**Required work**
Count the lines in the items below that contain the string "Website", treating uppercase and lowercase as different. Reply with the number only.

[start]

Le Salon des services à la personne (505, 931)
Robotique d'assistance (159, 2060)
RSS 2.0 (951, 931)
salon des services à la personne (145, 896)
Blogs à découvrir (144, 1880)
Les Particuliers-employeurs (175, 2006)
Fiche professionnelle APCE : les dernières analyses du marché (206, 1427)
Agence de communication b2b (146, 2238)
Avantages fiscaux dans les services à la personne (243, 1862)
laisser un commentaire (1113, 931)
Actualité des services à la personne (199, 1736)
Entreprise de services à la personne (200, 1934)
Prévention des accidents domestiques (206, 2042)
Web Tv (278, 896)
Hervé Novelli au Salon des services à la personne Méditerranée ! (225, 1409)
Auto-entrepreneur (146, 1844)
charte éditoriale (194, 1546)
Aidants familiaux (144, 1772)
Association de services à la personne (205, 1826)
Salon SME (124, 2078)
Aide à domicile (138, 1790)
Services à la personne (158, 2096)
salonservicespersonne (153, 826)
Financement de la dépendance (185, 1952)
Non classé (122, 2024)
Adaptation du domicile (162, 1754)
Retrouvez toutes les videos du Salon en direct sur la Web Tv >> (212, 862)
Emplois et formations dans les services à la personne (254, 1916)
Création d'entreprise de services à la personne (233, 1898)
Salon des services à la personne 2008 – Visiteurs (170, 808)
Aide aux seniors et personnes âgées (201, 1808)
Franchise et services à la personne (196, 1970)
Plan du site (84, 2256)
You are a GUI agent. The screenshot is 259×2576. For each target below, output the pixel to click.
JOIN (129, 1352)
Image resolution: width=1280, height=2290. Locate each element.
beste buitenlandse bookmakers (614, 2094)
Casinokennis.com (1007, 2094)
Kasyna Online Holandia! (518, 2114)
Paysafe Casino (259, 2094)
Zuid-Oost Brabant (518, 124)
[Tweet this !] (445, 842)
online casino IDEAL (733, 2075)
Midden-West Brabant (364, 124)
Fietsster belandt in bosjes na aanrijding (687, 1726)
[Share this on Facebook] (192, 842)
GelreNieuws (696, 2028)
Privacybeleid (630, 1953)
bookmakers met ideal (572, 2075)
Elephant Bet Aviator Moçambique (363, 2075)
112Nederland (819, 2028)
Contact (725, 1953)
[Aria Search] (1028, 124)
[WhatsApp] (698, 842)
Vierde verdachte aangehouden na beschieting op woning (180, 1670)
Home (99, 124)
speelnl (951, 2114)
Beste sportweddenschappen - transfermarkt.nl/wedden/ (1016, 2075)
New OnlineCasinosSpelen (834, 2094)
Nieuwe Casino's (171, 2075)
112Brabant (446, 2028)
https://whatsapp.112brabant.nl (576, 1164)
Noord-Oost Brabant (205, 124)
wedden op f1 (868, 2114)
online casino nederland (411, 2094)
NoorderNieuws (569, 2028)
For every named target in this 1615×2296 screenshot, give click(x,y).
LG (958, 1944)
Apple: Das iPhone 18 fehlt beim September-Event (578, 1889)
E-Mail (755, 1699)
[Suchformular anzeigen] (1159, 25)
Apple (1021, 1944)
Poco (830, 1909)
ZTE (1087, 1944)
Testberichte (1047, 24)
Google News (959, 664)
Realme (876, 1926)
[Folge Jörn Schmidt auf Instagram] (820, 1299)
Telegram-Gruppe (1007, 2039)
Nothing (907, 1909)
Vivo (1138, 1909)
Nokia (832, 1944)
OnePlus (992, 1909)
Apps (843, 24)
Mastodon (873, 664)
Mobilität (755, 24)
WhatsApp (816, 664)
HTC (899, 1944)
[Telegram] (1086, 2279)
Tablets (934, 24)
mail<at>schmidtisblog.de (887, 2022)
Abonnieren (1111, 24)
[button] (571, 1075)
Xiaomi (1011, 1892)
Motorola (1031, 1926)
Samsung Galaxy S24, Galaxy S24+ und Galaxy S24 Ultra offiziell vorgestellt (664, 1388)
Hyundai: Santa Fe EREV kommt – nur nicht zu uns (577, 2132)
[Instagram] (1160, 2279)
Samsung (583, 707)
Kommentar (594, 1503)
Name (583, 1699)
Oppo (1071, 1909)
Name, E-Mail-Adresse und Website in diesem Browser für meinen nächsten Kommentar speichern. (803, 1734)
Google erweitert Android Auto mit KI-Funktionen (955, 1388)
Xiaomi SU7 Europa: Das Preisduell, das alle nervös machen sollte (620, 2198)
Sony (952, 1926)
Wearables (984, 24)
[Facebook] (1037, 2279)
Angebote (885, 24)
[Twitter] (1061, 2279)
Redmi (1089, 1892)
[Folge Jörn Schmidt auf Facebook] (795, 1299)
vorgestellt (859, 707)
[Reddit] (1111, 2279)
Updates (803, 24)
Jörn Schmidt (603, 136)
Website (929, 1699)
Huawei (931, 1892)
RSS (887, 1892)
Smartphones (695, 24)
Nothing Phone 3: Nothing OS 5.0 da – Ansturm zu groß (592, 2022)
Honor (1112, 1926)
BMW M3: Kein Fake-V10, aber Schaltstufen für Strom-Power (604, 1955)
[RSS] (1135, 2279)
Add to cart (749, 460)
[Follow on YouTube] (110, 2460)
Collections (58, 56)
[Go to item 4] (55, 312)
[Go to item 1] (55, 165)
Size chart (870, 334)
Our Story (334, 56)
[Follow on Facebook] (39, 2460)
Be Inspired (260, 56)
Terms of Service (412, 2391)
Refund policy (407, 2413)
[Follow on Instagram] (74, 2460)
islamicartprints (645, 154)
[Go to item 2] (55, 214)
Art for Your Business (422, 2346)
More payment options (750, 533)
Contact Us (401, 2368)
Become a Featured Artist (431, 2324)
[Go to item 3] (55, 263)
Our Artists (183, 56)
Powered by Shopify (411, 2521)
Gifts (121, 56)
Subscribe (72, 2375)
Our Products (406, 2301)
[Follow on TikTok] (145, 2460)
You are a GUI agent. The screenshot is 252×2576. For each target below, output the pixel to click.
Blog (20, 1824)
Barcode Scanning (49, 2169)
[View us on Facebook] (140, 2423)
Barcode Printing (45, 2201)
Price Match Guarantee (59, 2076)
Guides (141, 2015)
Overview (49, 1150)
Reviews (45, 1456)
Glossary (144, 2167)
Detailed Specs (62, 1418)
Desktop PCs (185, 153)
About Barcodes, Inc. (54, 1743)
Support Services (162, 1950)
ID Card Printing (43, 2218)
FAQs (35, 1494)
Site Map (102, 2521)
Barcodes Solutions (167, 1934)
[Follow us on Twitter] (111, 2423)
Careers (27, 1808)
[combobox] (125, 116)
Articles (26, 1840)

[end]

**Answer**
2